* **Text zur Prüfung**

****************

Von hier aus haben die Wüstenväter und -mütter erfahren und sie haben ihre Erfahrung an die nächsten Generationen weitergegeben: Die Heilige Schrift ist nicht eine Ansammlung von Büchern, Erzählungen, Glaubenssätzen und ethischen Normen längst vergangener Zeiten. Nein, sie ist inspirierter Raum verdichteter geistlicher Erfahrung und das bedeutet: Der Heilige Geist, Gottes schöpferische Kraft, öffnet in der betenden Meditation wie auch in der Liturgie die Schrift auf mein Leben hin und öffnet mein Leben auf die Schrift hin. Die Schrift legt mein Leben aus und mein Leben legt die Schrift aus. Nochmals anders gesagt: Die Schrift wird gegenwärtig und lebendig gesetzt – ich schreibe sie mit meinem Leben weiter. In diesem Zueinander und Ineinander von Wort, Hören des Wortes, Aufnahme des Wortes und experimentum, gleichsam in diesem Klangraum, wandelt sich in der Lebensschule Jesu – „unter der Führung des Evangeliums“ – der innere Mensch.

****************

* **Verfügbare Daten**
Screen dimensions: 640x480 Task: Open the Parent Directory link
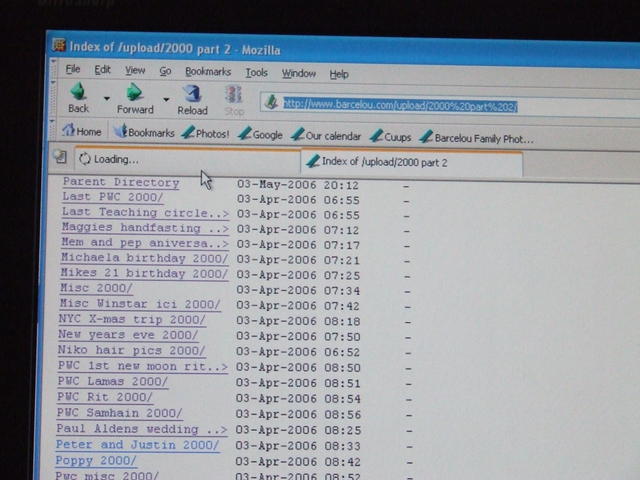coord(120,182)
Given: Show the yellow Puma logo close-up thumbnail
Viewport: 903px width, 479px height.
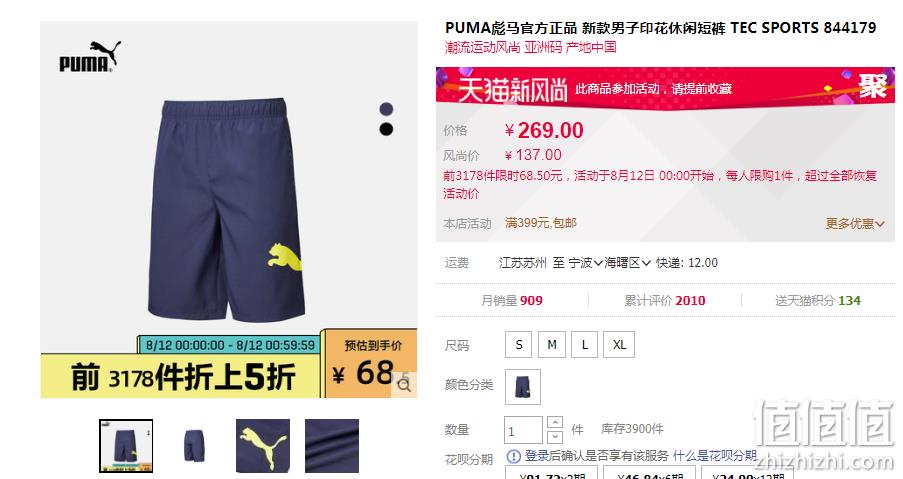Looking at the screenshot, I should [x=263, y=446].
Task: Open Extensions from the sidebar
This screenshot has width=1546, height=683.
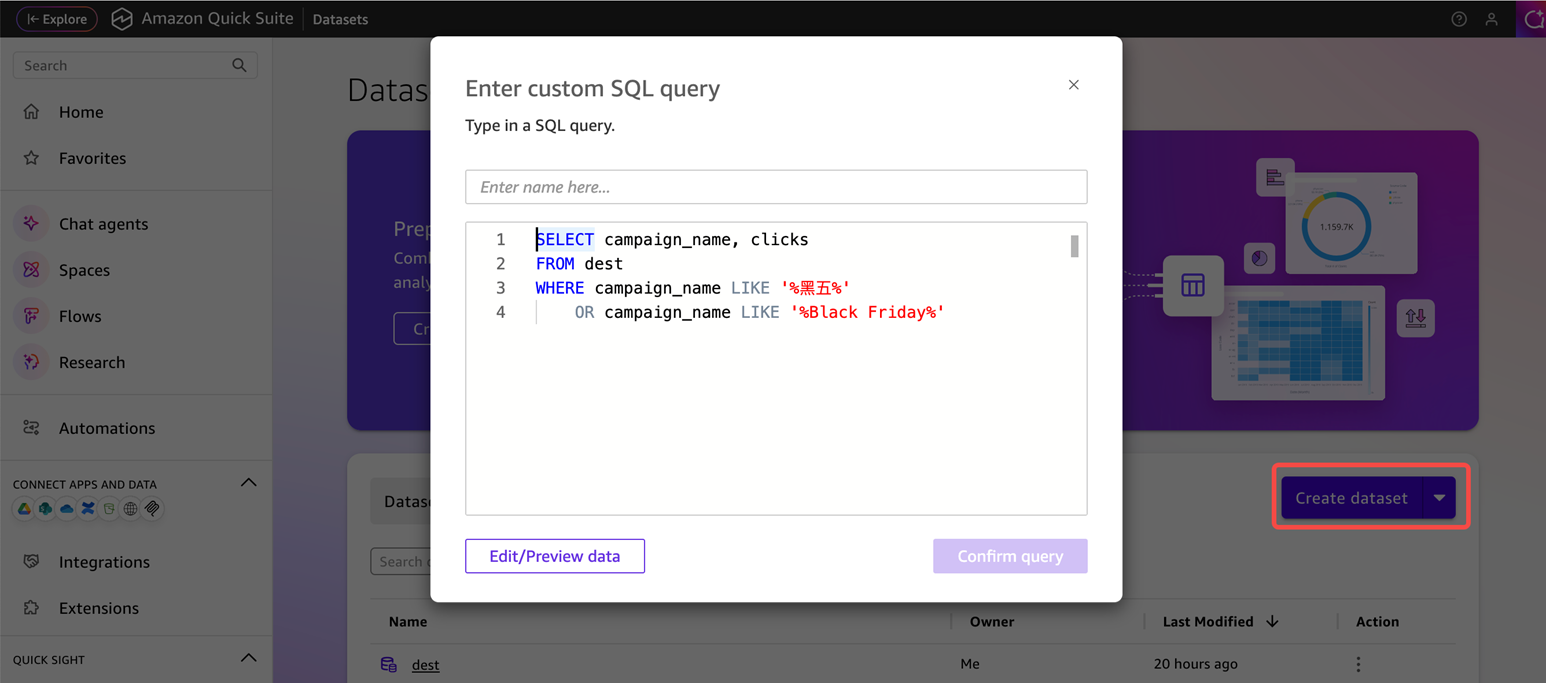Action: pyautogui.click(x=98, y=608)
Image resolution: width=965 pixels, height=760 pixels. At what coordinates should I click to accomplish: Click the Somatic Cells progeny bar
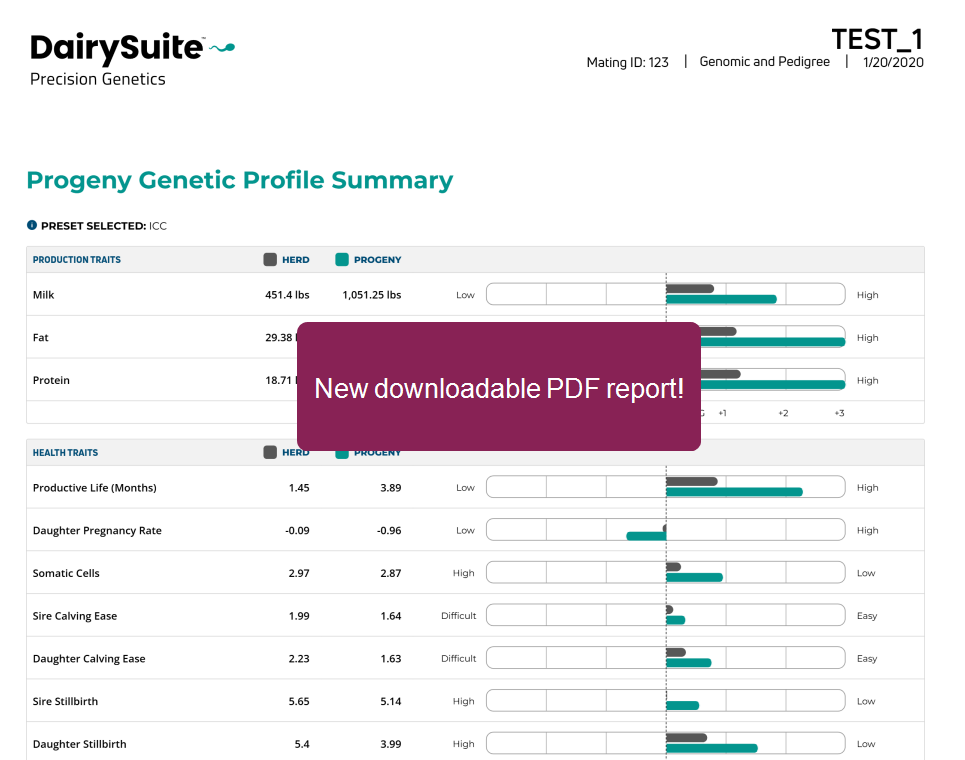(693, 577)
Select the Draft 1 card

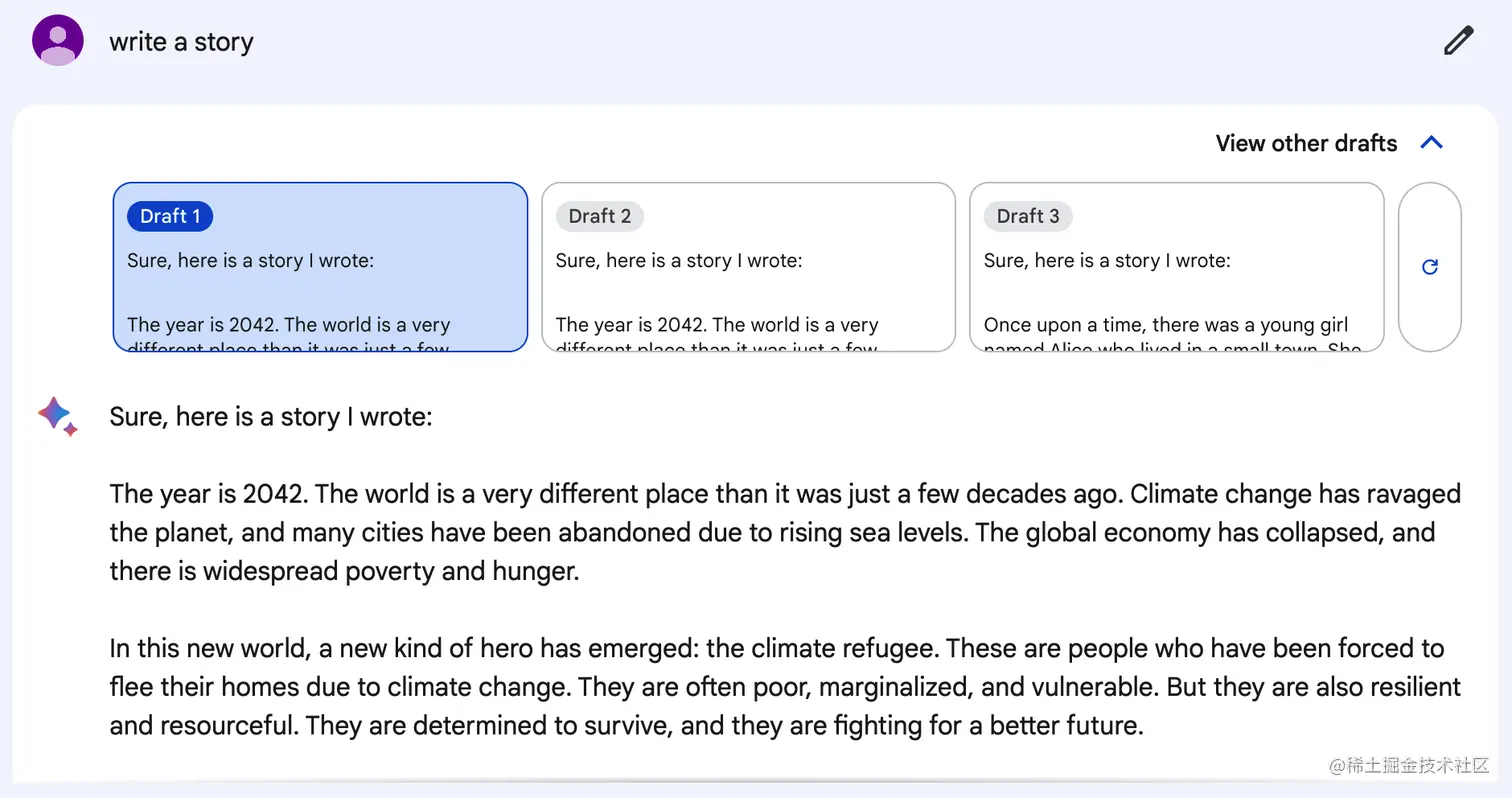point(320,267)
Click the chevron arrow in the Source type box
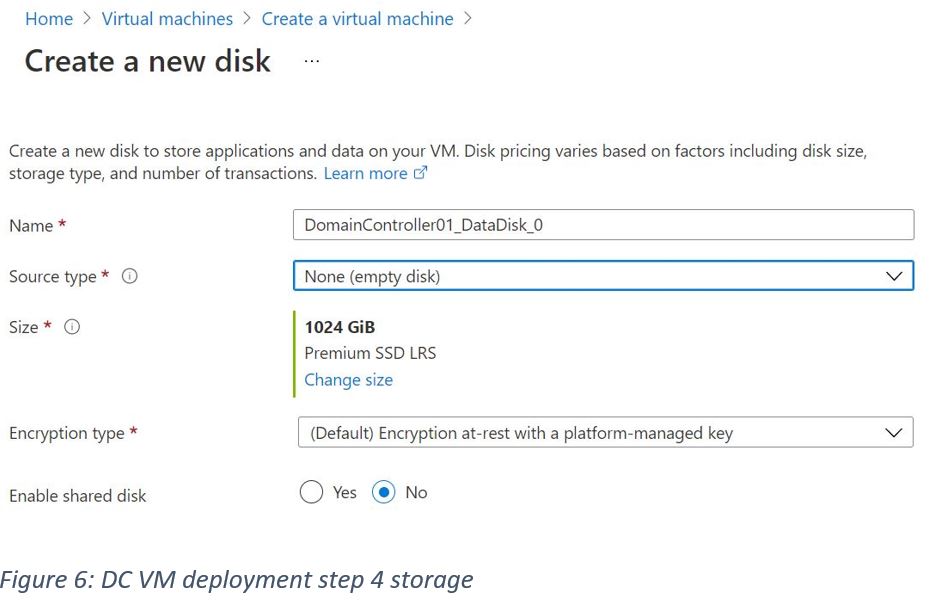 894,276

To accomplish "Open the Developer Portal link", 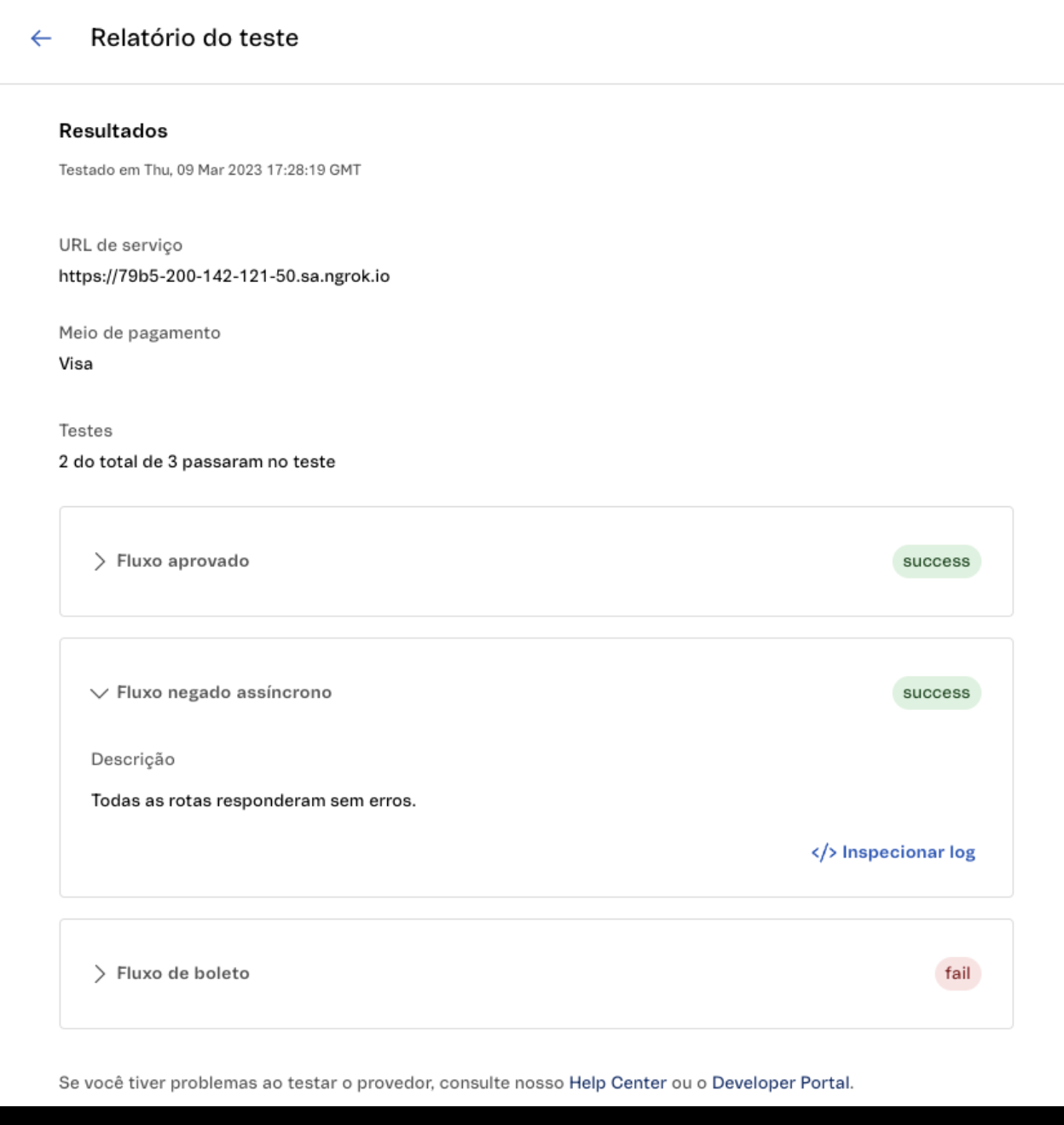I will (x=780, y=1083).
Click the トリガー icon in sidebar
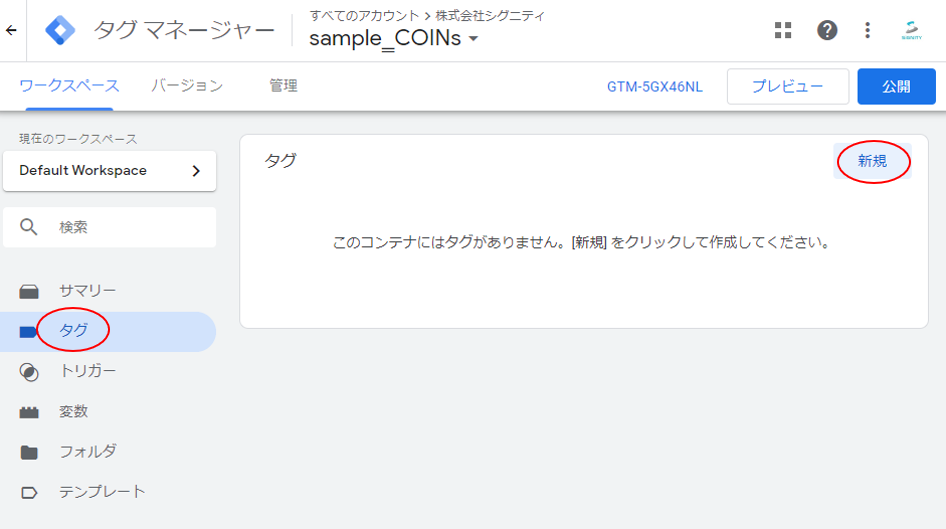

****************

* **Zu bearbeitende Aufgaben**
**a.** Stimmen diese Aussagen mit dem Text über die Heilige Schrift überein? Antworte jeweils mit Ja oder Nein und zitiere die entscheidenden Worte des Textes wörtlich. (i) Die Heilige Schrift wird als Ansammlung von Büchern und Normen längst vergangener Zeiten beschrieben. (ii) Der Heilige Geist öffnet die Schrift sowohl in der betenden Meditation als auch in der Liturgie auf das Leben hin. (iii) Die Wüstenväter und -mütter behielten ihre Erfahrung für sich.
**b.** Setze den Text über die Heilige Schrift nach seinem letzten Satz fort.
Die Daten sind eigenständiges Material und gehören nicht zum Text über die Heilige Schrift.

* **Gegebene Antworten**
**a.**
(i) Nein: „Die Heilige Schrift ist nicht eine Ansammlung von Büchern, Erzählungen, Glaubenssätzen und ethischen Normen längst vergangener Zeiten.“
(ii) Ja: „öffnet in der betenden Meditation wie auch in der Liturgie die Schrift auf mein Leben hin“
(iii) Nein: „sie haben ihre Erfahrung an die nächsten Generationen weitergegeben“

**b.**
In diesem Klangraum wandelt sich das so neue Leben aus dem Evangelium auf Gott hin und –darin – zugleich hin auf Schöpfung und Mitwelt. Das Hören des Wortes ist ganz im biblischen Sinn das Hören mit dem Herzen als Mitte des Personseins: Verstand, Erkenntnis, Wille, Gefühle, Erinnerung. Es umfasst alle Dimensionen menschlicher Existenz, Licht wie Schatten und Dunkelheit. Es ist kurzum das Innere unseres Menschseins. Das Hören der Schrift vollzieht sich darum mit allen Sinnen und Fasern unseres Menschseins und unserer Existenz, sodass der so hörende Mensch mit Psalm 139 sagen kann: „Gott, du bist vertraut mit all meinen Wegen. Von hinten und von vorn hast du mich umschlossen, hast auf mich deine Hand gelegt. Nähme ich die Flügel des Morgenrots, ließe ich mich nieder am Ende des Meeres, auch dort würde deine Hand mich leiten und deine Rechte mich ergreifen. Würde ich sagen: Finsternis soll mich verschlingen und das Licht um mich soll Nacht sein! Auch die Finsternis ist nicht finster vor dir, die Nacht leuchtet wie der Tag, wie das Licht wird die Finsternis. Du selbst hast mein Innerstes geschaffen, hast mich gewoben im Schoß meiner Mutter.“

Die biblischen Erzählungen und Zeugnisse entfalten so als Erinnerungskultur verdichteter geistlicher Erfahrungen eine gegenwärtige Wirkmächtigkeit: Ihre Lande, Orte und Begebenheiten werden zu Landen, Orten und Begebenheiten des eigenen Lebens. Die Person Jesu, im Volk Israel und dessen Glauben beheimatet und verwurzelt, ist nach dem Zeugnis des Paulus – seine Schriften sind die ältesten des Neuen Testaments – der göttlich-menschliche Interpret der Tora, weil er selbst die menschgewordene Weisung der Tora ist, gebündelt in dem Wort: „Du sollst den Herrn, deinen Gott, lieben mit ganzem Herzen, mit ganzer Seele und mit deinem ganzen Denken. Das ist das wichtigste und erste Gebot. Ebenso wichtig ist das zweite: Du sollst deinen Nächsten lieben wie dich selbst. An diesen Geboten hängt das ganze Gesetz und die Propheten.“ (Mt 22,37-40; vgl. Dtn 6,5; Lev 19,18)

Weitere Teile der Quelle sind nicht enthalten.